Every limited liability partnership shall have either the words “limited liability partnership” or the acronym “LLP” as the last words of its name. LLPs would not be given names, which, in the opinion of the Central Government, are undesirable. Registrar would be under obligation to follow such rules, which would be framed by the Central Government in connection with allotting names to LLPs. There are also provisions in respect of ‘rectification of name’ in case two LLPs have been registered with the same name, inadvertently.

It has been provided in the Act that a document may be served on a LLP or a partner or designated partner by sending it by post or by any other mode (to be prescribed under Rules) at the registered office and any other address specifically declared by the LLP for the purpose in such form and manner as may be prescribed (in the rules). Thus, an LLP shall have option to declare one more address (other than the registered office) for getting statutory notices/letters etc. from Registrar.

CHANGE IN PARTNERS

Persons, who subscribed to the “Incorporation Document” at the time of incorporation of LLP, shall be partners of LLP. Subsequent to incorporation, new partners can be admitted in the LLP as per conditions and requirements of LLP Agreement.

A person may cease to be a partner in accordance with the agreement or in the absence of agreement, by giving 30 days notice to the other partners.

A person shall also cease to be a partner of a limited liability partnership-

(a) on his death or dissolution of the limited liability partnership; or

(b) if he is declared to be of unsound mind by a competent court; or

(c) if he has applied to be adjudged as an insolvent or declared as an insolvent.

Notice is required to be given to ROC when a person becomes or ceases to be partner or for any change in partners.

Every partner shall inform the LLP of any change in his name or address within a period of fifteen days of such change. The LLP, in turn, would be under obligation to file such details with the Registrar within thirty days of such change.

PARTNER’S CONTRIBUTION AND TRANSACTIONS OF PARTNERS WITH LLP

Partner’s contribution may consist of both tangible and/or intangible property and any other benefit to the LLP. The monetary value of contribution of each partner shall be accounted for and disclosed in the accounts of the limited liability partnership in the manner as may be prescribed in the rules.
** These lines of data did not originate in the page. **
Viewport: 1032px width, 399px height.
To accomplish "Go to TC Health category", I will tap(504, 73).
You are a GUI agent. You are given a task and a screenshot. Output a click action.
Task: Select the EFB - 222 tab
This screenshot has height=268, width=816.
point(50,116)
A partner may lend money to and transact other business with the LLP and shall have the same rights and obligations with respect to the loan or other transactions as a person who is not a partner.
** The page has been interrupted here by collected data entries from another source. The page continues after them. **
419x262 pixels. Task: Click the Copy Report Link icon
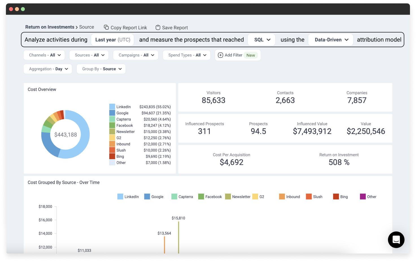coord(106,27)
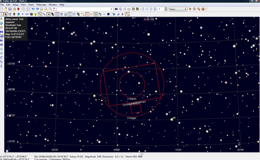This screenshot has width=260, height=160.
Task: Toggle Equatorial coordinates EQ button
Action: pyautogui.click(x=2, y=32)
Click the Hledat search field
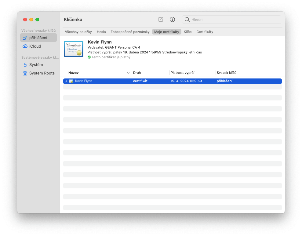This screenshot has width=302, height=236. (231, 20)
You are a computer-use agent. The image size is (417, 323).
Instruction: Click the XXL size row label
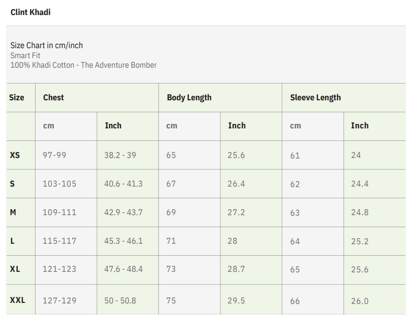pos(18,300)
A partner’s economic rights (i.e. rights of a partner to a share of the profits and losses of the LLP and to receive distribution at the time of winding up) in the LLP shall be transferable. However, such a transfer shall not by itself cause the partner’s disassociation or a dissolution and winding up of the LLP.

However, such transfer shall not entitle the transferee or assignee to participate in the management or conduct of the LLP’s activities. Therefore, the transferee would not be deemed to be a ‘partner’ of the LLP just because a partner has transferred him the ‘economic rights’. For becoming a partner of LLP, the manner specified in the LLP Agreement or the provisions of the Act would have to be followed.

LIABILITY OF PARTNERS

Every partner of an LLP would be, for the purpose of the business of the LLP, an agent of the LLP but not of the other partners. Liability of partners shall be limited except in case of unauthorised acts, fraud and negligence. But a partner shall not be personally liable for the wrongful acts or omission of any other partner. An obligation of the limited liability partnership whether arising in contract or otherwise, is solely the obligation of the limited liability partnership. The liabilities of LLP shall be met out of the property of the LLP.
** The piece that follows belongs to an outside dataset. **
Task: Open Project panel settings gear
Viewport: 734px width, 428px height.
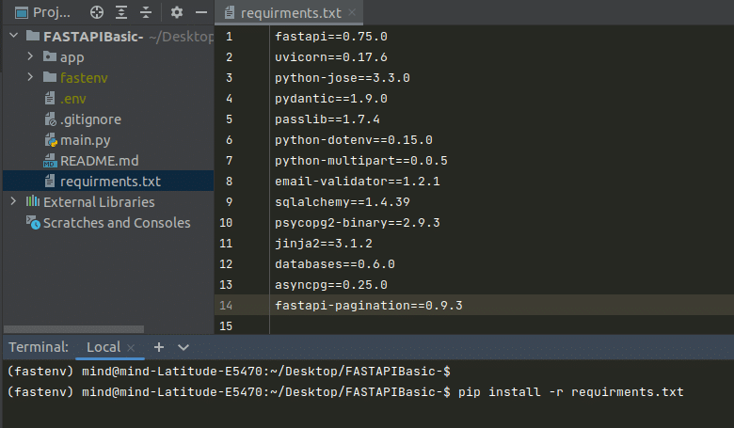Action: point(177,13)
The Act provides that any person (not being a partner in any LLP), who by words spoken or written or by conduct, represents himself, or knowingly permits himself to be represented to be a partner in a LLP (known as ‘partner by Holding out’) is liable to any person who has on the faith of any such representation given credit to the LLP, whether the person representing himself or represented to be a partner does or does not know that the representation has reached the person so giving credit.

It has further been provided that where any credit is received by the LLP as a result of such representation, the LLP shall, without prejudice to the liability of the personso representing himself or represented to be a partner, be liable to the extent of credit received by it or any financial benefit derived thereon.

The provisions have also been made in the Act to provide that where after a partner’s death the business is continued in the same LLP name, the continued use of that name or of the deceased partner’s name as a part thereof shall not of itself make his legal representative or his estate liable for any act of the LLP done after his death.

For statutory compliances provisions of at least one resident designated partner (DP) in every LLP is would ensure that at least one partner is available in India for at least six months for regulatory compliance requirements. The LLPs would have freedom to appoint more than one resident as DP. LLP as an entity would always remain liable for regulatory or other compliances. Civil liability on such a partner would be adjudicated by the courts under civil law which recognises ‘foreign awards’. Criminal liability would require adjudication/ enforcement by the courts including using the extradition process. Position would be similar to the cases of directors of companies who are foreign nationals.

DISCLOSURE, AUDIT AND FILING REQUIREMENTS

An LLP shall be under obligation to maintain annual accounts reflecting true and fair view of its state of affairs. A “Statement of Accounts and Solvency” in prescribed form shall be filed by every LLP with the Registrar every year.

Audit of LLPs shall be mandatory. However a more simplified compliance regime for small LLPs is being proposed by exempting such LLPs from the requirement of audit by exemption through notification by the Central Government.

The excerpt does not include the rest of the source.